TASK OBJECTIVE ::
Please set down, unchanged, each line from the one with "Open the notifications bell" to the final line of the data below, both included. Drop the pictures.

MATERIAL SUPPLIED ::
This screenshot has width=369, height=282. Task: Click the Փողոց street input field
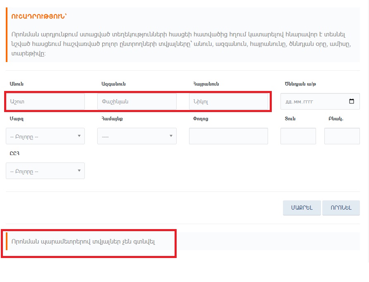[x=228, y=136]
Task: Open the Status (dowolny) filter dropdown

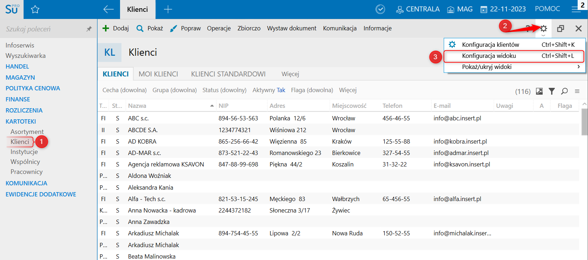Action: (x=224, y=90)
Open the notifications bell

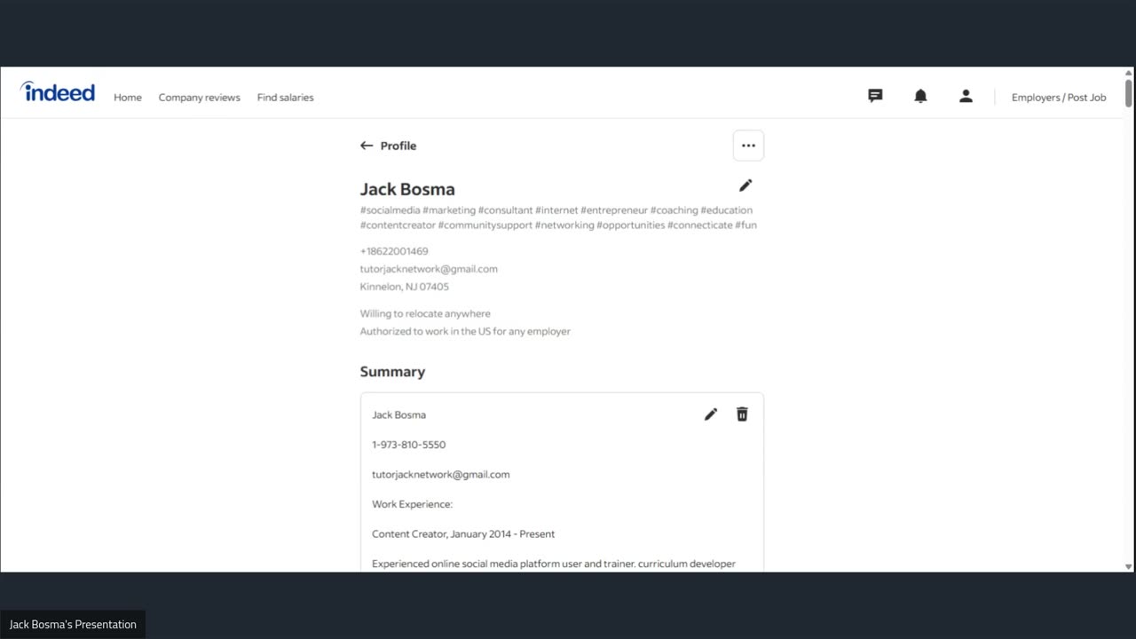[x=920, y=96]
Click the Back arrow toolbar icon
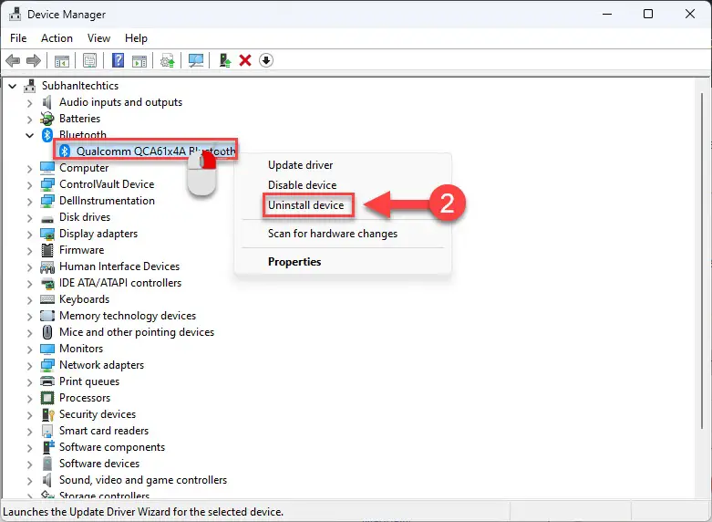The height and width of the screenshot is (522, 712). tap(13, 60)
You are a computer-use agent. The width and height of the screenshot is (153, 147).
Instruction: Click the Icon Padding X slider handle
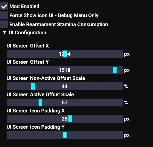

OUTPUT ::
Open the notifications bell

[x=920, y=96]
Click the Back arrow toolbar icon
The height and width of the screenshot is (522, 712). tap(13, 60)
You are a computer-use agent. The width and height of the screenshot is (153, 147).
Instruction: Click the Icon Padding X slider handle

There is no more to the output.